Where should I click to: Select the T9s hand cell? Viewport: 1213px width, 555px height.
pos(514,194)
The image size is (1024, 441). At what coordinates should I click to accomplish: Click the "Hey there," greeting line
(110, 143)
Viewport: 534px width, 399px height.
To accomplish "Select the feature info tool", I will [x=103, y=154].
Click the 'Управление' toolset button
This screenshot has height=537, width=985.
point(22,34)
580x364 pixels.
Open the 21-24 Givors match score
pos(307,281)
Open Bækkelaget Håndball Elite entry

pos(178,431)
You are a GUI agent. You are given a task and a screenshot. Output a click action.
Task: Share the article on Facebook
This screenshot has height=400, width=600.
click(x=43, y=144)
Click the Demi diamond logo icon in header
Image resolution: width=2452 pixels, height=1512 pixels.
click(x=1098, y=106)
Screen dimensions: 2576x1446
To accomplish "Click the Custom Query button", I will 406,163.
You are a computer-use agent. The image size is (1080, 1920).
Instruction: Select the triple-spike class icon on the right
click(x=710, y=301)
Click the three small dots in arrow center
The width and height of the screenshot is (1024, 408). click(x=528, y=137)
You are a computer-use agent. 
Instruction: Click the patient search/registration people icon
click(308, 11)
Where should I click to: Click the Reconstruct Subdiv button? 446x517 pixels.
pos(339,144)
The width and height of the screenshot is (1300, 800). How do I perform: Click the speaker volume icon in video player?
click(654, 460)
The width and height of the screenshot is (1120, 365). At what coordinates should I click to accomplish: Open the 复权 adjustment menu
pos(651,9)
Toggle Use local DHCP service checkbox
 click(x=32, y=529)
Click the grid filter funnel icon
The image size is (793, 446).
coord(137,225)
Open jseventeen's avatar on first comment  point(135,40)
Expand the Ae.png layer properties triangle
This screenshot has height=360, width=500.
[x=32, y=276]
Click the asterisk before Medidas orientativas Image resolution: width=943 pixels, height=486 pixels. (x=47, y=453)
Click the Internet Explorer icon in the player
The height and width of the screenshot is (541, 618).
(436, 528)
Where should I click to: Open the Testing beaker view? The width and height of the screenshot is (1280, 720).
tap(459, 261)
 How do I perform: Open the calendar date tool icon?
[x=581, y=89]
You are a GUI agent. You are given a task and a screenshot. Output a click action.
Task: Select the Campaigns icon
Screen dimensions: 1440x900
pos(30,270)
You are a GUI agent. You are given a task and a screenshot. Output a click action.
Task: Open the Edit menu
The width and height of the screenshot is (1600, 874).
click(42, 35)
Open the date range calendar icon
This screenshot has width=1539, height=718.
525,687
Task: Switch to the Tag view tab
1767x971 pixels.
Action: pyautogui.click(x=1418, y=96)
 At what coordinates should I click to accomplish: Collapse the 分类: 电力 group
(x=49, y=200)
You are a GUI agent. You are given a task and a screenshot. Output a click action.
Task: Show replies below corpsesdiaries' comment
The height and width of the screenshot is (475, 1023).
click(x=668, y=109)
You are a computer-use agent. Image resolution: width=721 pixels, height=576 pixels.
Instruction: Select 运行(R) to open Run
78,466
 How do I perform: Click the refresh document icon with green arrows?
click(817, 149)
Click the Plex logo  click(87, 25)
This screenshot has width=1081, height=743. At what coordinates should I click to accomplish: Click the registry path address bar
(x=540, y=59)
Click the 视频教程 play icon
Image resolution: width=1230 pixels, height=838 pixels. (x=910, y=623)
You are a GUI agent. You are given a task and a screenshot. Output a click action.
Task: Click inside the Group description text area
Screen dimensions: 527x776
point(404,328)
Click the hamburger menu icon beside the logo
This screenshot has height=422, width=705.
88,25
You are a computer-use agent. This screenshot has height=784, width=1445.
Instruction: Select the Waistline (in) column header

◆ ◆ ◆ ◆ ◆

Word for word, transcribe all of the records.

The completed task
Where should I click to: Select the T9s hand cell? Viewport: 1213px width, 555px height.
pos(514,194)
The image size is (1024, 441). At what coordinates should I click to accomplish: Click the "Hey there," greeting line
(110, 143)
Viewport: 534px width, 399px height.
To accomplish "Select the feature info tool", I will [x=103, y=154].
Click the 'Управление' toolset button
This screenshot has height=537, width=985.
point(22,34)
580x364 pixels.
Open the 21-24 Givors match score
pos(307,281)
Open Bækkelaget Håndball Elite entry

pos(178,431)
You are a GUI agent. You are given a task and a screenshot. Output a click action.
Task: Share the article on Facebook
This screenshot has height=400, width=600.
click(x=43, y=144)
Click the Demi diamond logo icon in header
Image resolution: width=2452 pixels, height=1512 pixels.
click(x=1098, y=106)
Screen dimensions: 2576x1446
To accomplish "Click the Custom Query button", I will 406,163.
You are a computer-use agent. The image size is (1080, 1920).
Instruction: Select the triple-spike class icon on the right
click(x=710, y=301)
Click the three small dots in arrow center
The width and height of the screenshot is (1024, 408). click(x=528, y=137)
You are a computer-use agent. 
Instruction: Click the patient search/registration people icon
click(308, 11)
Where should I click to: Click the Reconstruct Subdiv button? 446x517 pixels.
pos(339,144)
The width and height of the screenshot is (1300, 800). How do I perform: Click the speaker volume icon in video player?
click(654, 460)
The width and height of the screenshot is (1120, 365). At what coordinates should I click to accomplish: Open the 复权 adjustment menu
pos(651,9)
Toggle Use local DHCP service checkbox
 click(x=32, y=529)
Click the grid filter funnel icon
The image size is (793, 446).
coord(137,225)
Open jseventeen's avatar on first comment  point(135,40)
Expand the Ae.png layer properties triangle
This screenshot has height=360, width=500.
[x=32, y=276]
Click the asterisk before Medidas orientativas Image resolution: width=943 pixels, height=486 pixels. (x=47, y=453)
Click the Internet Explorer icon in the player
The height and width of the screenshot is (541, 618).
(436, 528)
Where should I click to: Open the Testing beaker view? The width and height of the screenshot is (1280, 720).
tap(459, 261)
 How do I perform: Open the calendar date tool icon?
[x=581, y=89]
You are a GUI agent. You are given a task and a screenshot. Output a click action.
Task: Select the Campaigns icon
Screen dimensions: 1440x900
pos(30,270)
You are a GUI agent. You are given a task and a screenshot. Output a click action.
Task: Open the Edit menu
The width and height of the screenshot is (1600, 874).
click(42, 35)
Open the date range calendar icon
This screenshot has width=1539, height=718.
525,687
Task: Switch to the Tag view tab
1767x971 pixels.
Action: pyautogui.click(x=1418, y=96)
 At what coordinates should I click to accomplish: Collapse the 分类: 电力 group
(x=49, y=200)
You are a GUI agent. You are given a task and a screenshot. Output a click action.
Task: Show replies below corpsesdiaries' comment
The height and width of the screenshot is (475, 1023).
click(x=668, y=109)
You are a computer-use agent. Image resolution: width=721 pixels, height=576 pixels.
Instruction: Select 运行(R) to open Run
78,466
 How do I perform: Click the refresh document icon with green arrows?
click(817, 149)
Click the Plex logo  click(87, 25)
This screenshot has width=1081, height=743. At what coordinates should I click to accomplish: Click the registry path address bar
(x=540, y=59)
Click the 视频教程 play icon
Image resolution: width=1230 pixels, height=838 pixels. (x=910, y=623)
You are a GUI agent. You are given a task and a screenshot. Output a click action.
Task: Click inside the Group description text area
Screen dimensions: 527x776
point(404,328)
Click the hamburger menu icon beside the logo
This screenshot has height=422, width=705.
88,25
You are a computer-use agent. This screenshot has height=784, width=1445.
Instruction: Select the Waistline (in) column header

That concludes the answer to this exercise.